Double dilué vert porteur d’ivoireBien entendu, il y a la théorie et la réalité, et le facteur chance doit intervenir pour que de nouvelles mutations apparaissent.
J’ai eu cette chance, car quelques uns des sujets recherchés sont nés dans mon élevage. De nouvelles mutations comme le brun dilué ivoire, le brun ivoire, le double dilué ivoire et surtout le double dilué agate ivoire sont désormais fixées ; Vous trouverez ci-joint quelques photos représentant certains sujets en couleur après la mue juvénile.
Pour les avoir observé en élevage ou élevé personnellement, les mutations suivantes existent désormais chez le tarin des aulnes (Carduelis spinus) :
• Brun
• Agate
• Isabelle
• Vert dilué
• Brun dilué
• Agate diluée
• Isabelle dilué
• Double dilué vert
• Double dilué brun
• Double dilué agate
• ivoire
• Brun ivoire
• Agate ivoire
• Ivoire dilué
• Brun dilué ivoire
• Agate diluée ivoire
• Isabelle diluée ivoire
• Double dilué ivoire
• Double dilué brun ivoire
• Double dilué agate ivoireJe n’ai pas encore eu la chance de contempler le double dilué isabelle, le double dilué isabelle ivoire, et l’Isabelle ivoire, mais cela ne tardera certainement pas, et pourquoi pas dès la saison 2006.

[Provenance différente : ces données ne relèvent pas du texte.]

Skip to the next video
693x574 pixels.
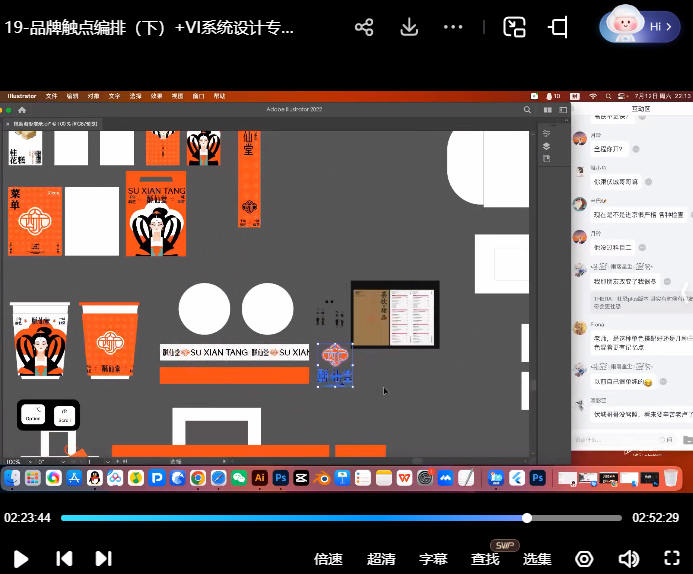pos(103,559)
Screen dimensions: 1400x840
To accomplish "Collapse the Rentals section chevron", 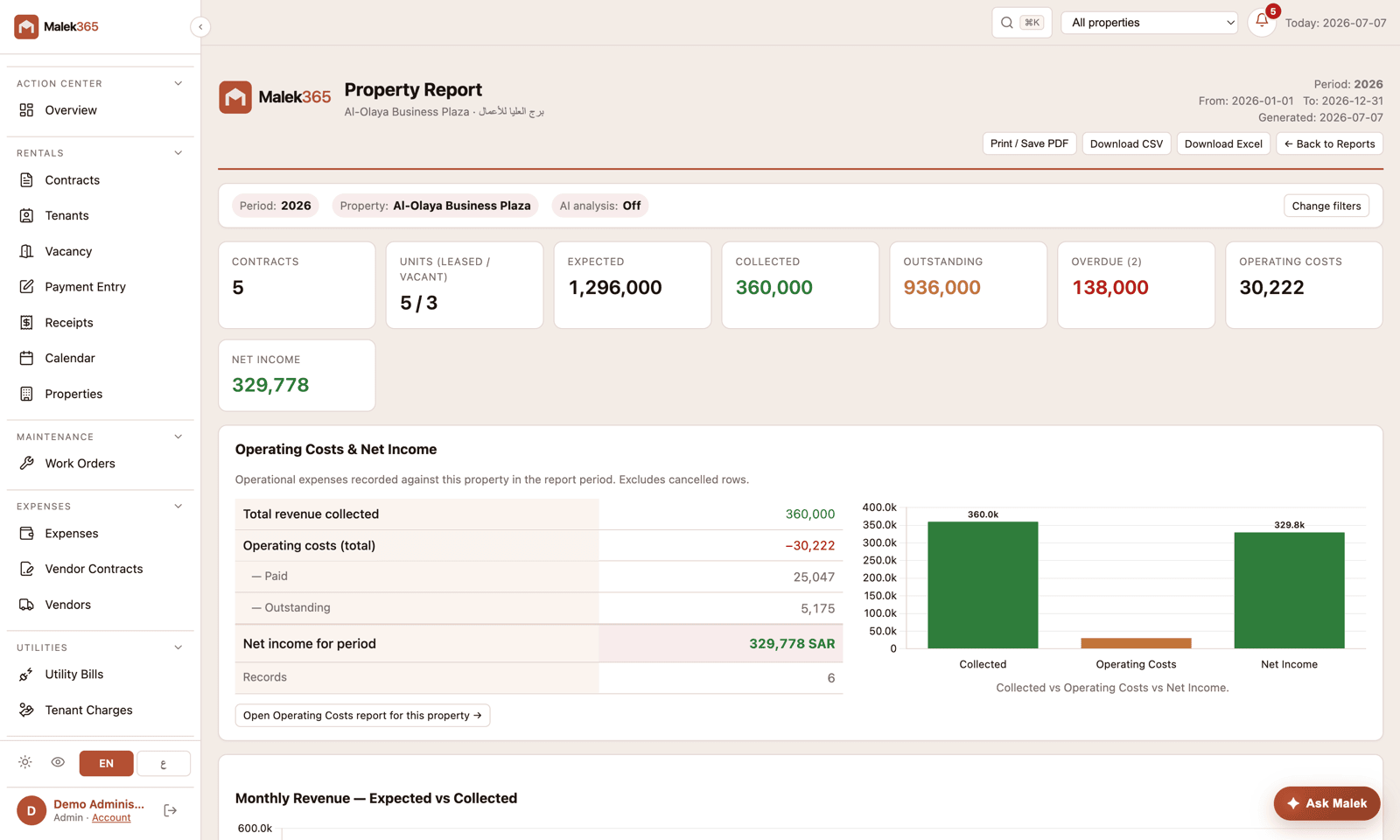I will [x=178, y=153].
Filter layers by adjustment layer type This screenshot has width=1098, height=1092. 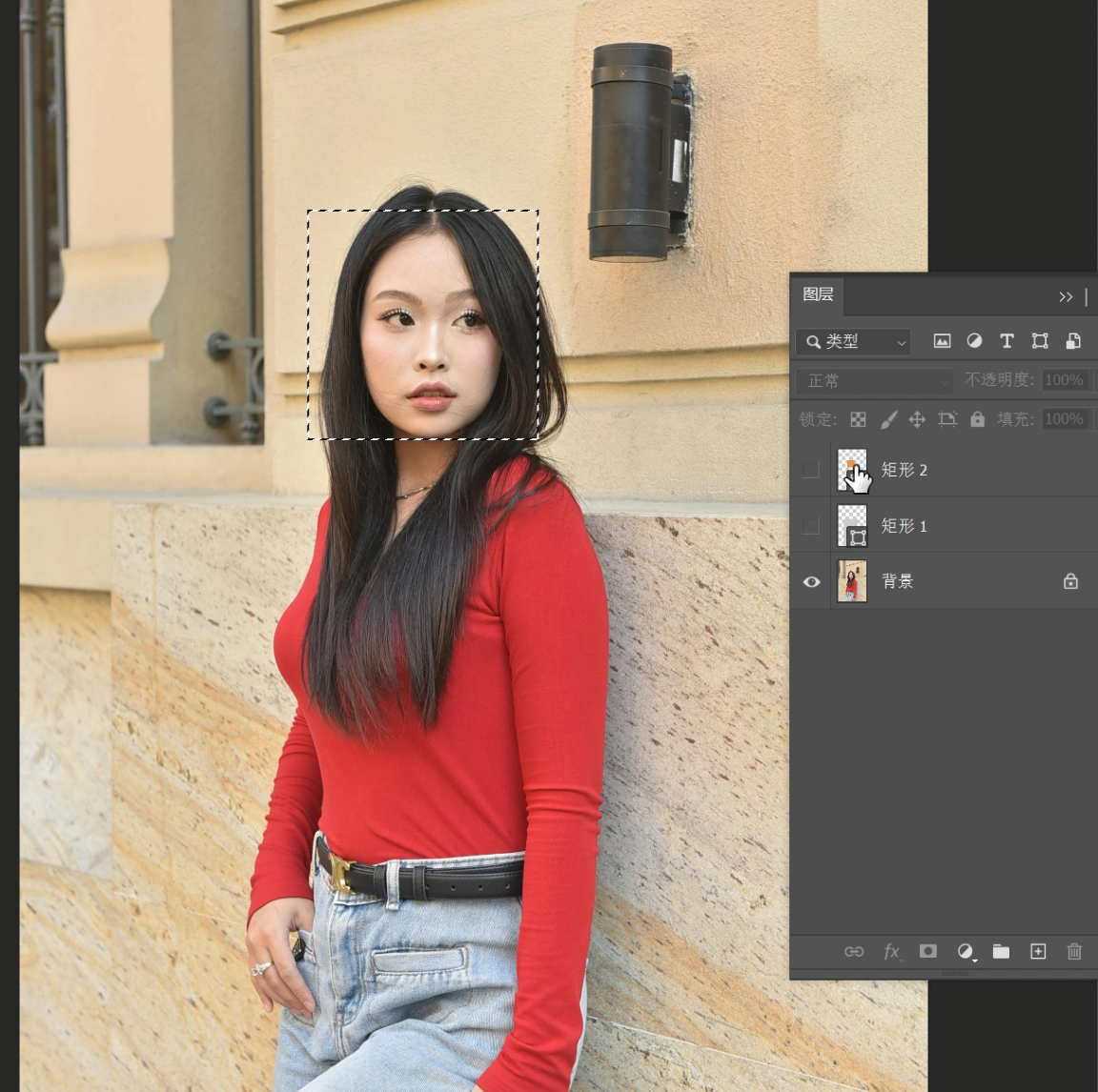pyautogui.click(x=974, y=341)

Il reste à rêver à la découverte de la mutation bleue qui donnera toutes les couleurs déjà fixées avec le facteur blanc. Car l’ivoire est appelé à tort « bleu » . J’espère qu’un jour elle apparaîtra dans l’un de nos élevages de Tarins des aulnes.
Voilà en quelques lignes pourquoi à mon sens, le tarin des aulnes en mutations de couleurs est certainement l’espèce appartenant à la Faune Européenne, la plus intéressante aussi bien au niveau de l’élevage et qu’au niveau scientifique. Le Chardonneret, lui aussi connaît un essor phénoménal, sujet à aborder lors d’un prochain article.